Can Eco-Technology Save Us?

There’s a pretty good argument to be made that the ills of the world are due to modern technology. The combustion engine, electric lighting, powered flight, mass produced products. These and many other such things have all resulted in depleting natural resources and causing pollution quite literally on an industrial scale.

When it comes to the fuel that powers these modern technologies there is an even more depressing legacy. Our energy source of choice is the burning of fossil fuel, in other words oil, coal and gas. However there is now rather less fuel left than has already been burned and what has already been burned has raised levels of atmospheric CO2 to record levels. We’re caught on the horns of a twin dilemma.

So it would seem that the good times are gone. Soon the barrel will run dry and we shall have to sober up with sore heads and a hazy memory of how we got here. The final touch might be a pandemic of biblical proportions with the contagion spread to all parts of the globe thanks, ironically, to our modern transportation networks.

But how likely is this scenario really and can the blame all be laid at the door of technology? The fact is that this is hardly a first offence - as a species we have a pretty poor record when it comes bad behaviour leading to unfortunate consequences. But every time we’ve somehow managed to survive and emerge stronger.

The fact is that you cannot separate people from technology. It’s what defines us. Go back however far you like into prehistory and wherever a few old bones are identified as being human in origin you will find evidence of technology.

Since forever we have been making and wearing clothes and decorations, fashioning tools and weapons, storing and cooking food, drawing pictures and playing music. We cannot help ourselves - we truly are a species that depends on its ability to create and use technology, just as others rely on their wings, or venom, or thick fur.

Provided material —
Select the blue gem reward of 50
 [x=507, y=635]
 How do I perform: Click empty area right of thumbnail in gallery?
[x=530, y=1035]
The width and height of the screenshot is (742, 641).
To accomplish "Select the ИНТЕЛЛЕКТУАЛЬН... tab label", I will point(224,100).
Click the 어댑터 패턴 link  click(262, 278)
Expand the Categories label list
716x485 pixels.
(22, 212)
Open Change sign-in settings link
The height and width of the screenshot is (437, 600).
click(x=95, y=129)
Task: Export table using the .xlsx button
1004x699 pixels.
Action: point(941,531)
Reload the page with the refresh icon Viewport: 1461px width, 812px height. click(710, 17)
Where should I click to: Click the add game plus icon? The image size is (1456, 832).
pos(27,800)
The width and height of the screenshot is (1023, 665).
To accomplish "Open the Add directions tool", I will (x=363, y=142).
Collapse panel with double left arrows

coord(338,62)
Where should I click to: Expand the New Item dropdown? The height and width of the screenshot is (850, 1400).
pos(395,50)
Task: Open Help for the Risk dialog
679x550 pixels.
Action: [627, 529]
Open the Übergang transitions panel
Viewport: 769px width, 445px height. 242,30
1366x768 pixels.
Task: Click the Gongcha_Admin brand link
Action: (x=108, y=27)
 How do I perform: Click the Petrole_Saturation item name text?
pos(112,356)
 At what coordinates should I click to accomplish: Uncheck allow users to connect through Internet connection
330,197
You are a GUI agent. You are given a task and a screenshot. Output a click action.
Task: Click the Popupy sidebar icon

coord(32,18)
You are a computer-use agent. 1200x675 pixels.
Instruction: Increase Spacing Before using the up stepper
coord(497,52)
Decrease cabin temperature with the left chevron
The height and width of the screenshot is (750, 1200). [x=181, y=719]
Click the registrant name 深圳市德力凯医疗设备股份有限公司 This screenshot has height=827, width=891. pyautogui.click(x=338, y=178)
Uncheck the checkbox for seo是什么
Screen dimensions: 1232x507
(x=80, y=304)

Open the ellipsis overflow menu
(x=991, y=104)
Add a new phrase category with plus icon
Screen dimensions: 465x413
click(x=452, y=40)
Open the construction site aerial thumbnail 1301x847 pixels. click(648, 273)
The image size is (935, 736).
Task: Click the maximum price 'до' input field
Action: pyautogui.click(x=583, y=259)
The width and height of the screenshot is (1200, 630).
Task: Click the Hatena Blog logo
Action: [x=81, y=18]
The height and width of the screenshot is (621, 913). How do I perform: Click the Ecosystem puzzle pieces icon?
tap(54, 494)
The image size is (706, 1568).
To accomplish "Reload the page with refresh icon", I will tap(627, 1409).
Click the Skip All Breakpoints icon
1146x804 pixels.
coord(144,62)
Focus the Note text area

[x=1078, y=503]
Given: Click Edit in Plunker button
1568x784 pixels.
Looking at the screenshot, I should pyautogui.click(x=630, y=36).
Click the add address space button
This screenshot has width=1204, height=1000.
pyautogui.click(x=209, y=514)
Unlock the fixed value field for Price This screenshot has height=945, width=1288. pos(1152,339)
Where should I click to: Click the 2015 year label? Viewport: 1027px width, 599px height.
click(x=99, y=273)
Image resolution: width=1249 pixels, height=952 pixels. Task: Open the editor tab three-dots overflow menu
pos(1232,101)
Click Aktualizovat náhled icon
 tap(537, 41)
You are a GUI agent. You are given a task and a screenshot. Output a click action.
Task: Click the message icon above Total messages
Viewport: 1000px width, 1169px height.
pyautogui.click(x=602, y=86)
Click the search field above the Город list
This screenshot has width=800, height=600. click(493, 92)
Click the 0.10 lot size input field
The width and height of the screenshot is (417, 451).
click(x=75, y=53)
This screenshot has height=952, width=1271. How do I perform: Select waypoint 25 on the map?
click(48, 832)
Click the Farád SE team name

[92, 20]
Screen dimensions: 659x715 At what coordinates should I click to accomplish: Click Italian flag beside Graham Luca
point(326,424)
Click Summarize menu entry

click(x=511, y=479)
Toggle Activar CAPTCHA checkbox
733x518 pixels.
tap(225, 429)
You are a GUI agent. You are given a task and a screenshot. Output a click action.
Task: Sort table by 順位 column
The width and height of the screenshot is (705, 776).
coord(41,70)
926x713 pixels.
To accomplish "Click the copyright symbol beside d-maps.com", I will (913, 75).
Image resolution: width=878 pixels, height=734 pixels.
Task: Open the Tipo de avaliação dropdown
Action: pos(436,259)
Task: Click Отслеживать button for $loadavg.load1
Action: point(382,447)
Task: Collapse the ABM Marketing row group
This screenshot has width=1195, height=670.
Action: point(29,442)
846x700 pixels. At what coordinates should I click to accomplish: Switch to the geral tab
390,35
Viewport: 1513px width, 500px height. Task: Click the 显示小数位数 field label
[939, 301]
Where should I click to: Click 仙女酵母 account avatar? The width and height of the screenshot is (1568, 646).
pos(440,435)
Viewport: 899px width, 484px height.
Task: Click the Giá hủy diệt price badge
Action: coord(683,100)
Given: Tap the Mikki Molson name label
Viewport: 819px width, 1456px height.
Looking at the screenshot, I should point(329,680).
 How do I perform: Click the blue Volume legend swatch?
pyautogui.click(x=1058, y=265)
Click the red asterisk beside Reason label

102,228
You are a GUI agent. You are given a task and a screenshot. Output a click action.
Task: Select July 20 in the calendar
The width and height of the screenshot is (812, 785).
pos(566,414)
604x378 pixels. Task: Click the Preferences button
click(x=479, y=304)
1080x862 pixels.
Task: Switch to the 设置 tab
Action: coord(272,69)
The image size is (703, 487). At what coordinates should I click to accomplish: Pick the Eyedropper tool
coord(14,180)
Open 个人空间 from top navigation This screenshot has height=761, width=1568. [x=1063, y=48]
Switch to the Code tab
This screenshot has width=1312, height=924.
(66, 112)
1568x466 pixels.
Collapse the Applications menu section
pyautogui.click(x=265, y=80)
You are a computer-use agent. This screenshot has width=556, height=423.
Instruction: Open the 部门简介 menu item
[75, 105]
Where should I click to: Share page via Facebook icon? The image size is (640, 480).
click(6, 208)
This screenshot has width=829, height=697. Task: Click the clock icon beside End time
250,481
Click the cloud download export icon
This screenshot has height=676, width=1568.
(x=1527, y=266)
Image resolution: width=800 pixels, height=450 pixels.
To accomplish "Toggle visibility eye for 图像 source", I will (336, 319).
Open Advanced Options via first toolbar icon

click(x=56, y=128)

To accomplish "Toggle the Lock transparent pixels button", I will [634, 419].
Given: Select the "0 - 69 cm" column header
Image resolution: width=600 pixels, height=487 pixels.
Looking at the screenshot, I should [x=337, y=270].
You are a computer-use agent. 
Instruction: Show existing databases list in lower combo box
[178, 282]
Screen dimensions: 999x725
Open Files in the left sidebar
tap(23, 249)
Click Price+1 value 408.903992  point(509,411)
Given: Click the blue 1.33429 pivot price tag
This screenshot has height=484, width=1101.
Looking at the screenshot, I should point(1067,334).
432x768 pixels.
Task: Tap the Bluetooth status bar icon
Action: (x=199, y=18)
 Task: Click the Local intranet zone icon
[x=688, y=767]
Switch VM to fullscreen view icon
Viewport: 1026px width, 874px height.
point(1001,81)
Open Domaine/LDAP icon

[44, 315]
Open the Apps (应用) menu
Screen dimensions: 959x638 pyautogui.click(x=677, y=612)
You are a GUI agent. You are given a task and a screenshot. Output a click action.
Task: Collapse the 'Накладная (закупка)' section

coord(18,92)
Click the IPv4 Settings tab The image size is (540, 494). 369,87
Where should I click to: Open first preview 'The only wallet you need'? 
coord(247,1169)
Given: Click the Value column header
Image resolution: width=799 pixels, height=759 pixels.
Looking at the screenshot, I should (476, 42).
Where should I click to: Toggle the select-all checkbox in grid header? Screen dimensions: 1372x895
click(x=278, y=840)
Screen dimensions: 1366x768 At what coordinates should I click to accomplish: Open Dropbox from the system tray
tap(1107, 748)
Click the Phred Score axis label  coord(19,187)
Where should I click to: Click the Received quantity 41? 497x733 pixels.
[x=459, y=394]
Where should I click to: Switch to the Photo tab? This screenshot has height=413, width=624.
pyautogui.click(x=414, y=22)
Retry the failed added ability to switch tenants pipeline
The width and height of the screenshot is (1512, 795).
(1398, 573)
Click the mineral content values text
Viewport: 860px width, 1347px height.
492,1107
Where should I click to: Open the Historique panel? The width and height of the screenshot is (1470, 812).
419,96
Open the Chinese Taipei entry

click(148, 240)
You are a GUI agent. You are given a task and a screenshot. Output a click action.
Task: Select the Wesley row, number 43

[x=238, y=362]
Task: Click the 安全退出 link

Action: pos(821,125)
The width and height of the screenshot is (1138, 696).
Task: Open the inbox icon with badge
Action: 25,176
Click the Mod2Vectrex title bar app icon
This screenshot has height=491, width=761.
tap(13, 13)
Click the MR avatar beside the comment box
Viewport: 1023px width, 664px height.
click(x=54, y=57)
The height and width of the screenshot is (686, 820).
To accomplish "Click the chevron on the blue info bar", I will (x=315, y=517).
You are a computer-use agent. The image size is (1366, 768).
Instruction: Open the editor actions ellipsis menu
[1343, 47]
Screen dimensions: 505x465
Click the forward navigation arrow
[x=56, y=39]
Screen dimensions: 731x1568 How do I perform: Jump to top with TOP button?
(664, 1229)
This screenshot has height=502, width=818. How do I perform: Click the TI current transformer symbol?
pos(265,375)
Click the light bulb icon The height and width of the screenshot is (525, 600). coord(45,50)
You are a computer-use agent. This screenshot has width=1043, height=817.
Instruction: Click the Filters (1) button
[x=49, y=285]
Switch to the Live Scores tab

Things to do —
(1) Summarize the text on eco-technology in two sentences.
(2) Write the next part of the text on eco-technology, picking up after its final sentence.
The lines come from a separate source and have no connection to the text on eco-technology.

Per-task outputs —
(1) Modern technology and the burning of fossil fuels have depleted natural resources, caused industrial-scale pollution and raised atmospheric CO2 to record levels, so it would seem that the good times are gone. Yet humans have survived their bad behavior before, and people cannot be separated from technology, which has defined the species since prehistory.

(2)
Whoever first painted animal shapes on a cave wall set us inexorably on the path to writing, printing, and now digital telecommunication. That first flint spear head was destined to lead eventually to nuclear armaments, just as Beethoven’s Ninth Symphony would not have been possible had someone not thought to hollow out a small animal bone to make a simple flute.

There has never once been a time when human technological evolution ceased in its quest to adapt and improve. Ironically this is often because the failings of an earlier technology become all too apparent. Our modern sewage systems and clean flushing toilets owe their origins to the success of the steam technology that drove the Industrial Revolution, thereby creating urban crowding and rampant disease from contaminated water supplies.

So if there is one thing we can be sure of it is this: technology almost certainly helped bring us to our present impasse, but it also once again represents our best hope of averting disaster. Salvation lies, not in reverting to some previous pre-tech era, but in moving forward to develop better “eco-technologies” - LED’s to replace incandescent lighting, solar energy in place of fossil fuel, and extend the opportunities offered by the internet.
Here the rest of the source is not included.